Whatever the rights and wrongs of this are, and indeed about nuclear power in general compared to other forms of low carbon generation, the fact is that this station is being built and it’s being built now. I say this because a lot of people still seem to think it’s not started yet.

The construction site is vast. I’ve not seen anything like this since I toured the 2012 Olympic site what that was being build, and this is on a similar scale.

There are already almost three thousand workers on site. A massive ‘tsunami-proof’ wall has been completed, and the circular piece of concrete you can see in this picture is where one of the two reactors will one day sit.

After safety, Brexit was the top issue. The £92bn investment deal was signed before the referendum, and now the companies building the site have no guarantees at all from government that they will be able to use labour and scientific skills from the EU after Brexit, or transport nuclear engineering components and radioactive materials to and from the continent. This is why there’s so much talk about Euratom these days.

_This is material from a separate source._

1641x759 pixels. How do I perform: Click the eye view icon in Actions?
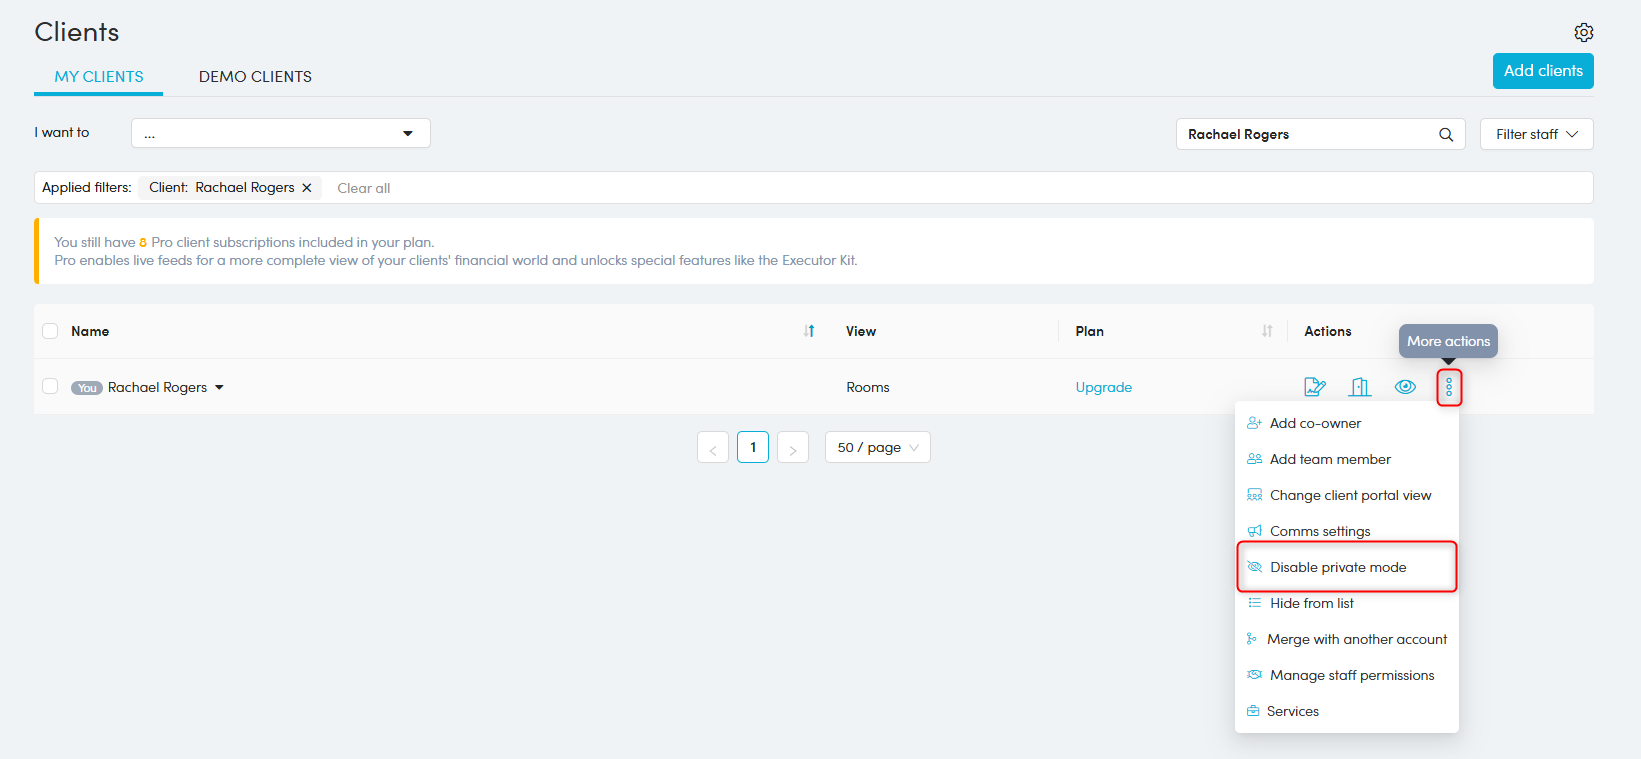coord(1405,387)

Just to give you an example. The people who shape the steel around which concrete is poorer are called ‘fixers’. They need 1,200 of them onsite, which is half of the fixers in the whole country. Let’s face it, considering what this concrete will be doing, we’re going to want to get it right. EDF already have an academy nearby to train fixers and other skills, which is a huge boon for the local area, but that might not be enough. If Brexit goes wrong, as it is looking, schemes like this will cost us dearly in delays and administrative burdens. Quite literally our lights could go out.

I also visited Hinckley Point B power station which has been generating 2% of our country’s power since 1976. Seeing this technology at work and experiencing first hand the safety precautions in operation was pretty heavy going. I even stood atop one of the nuclear reactors…after which I underwent three hand-held scans and two full body scans for radiation. I registered zero on a machine with four digits on it! Phew!

I learned a lot on this trip, and it will really help me hold government to account but also strive to get better policy on power going forward. Sometimes you just have to get on a train and see something, and this was definitely one of those times!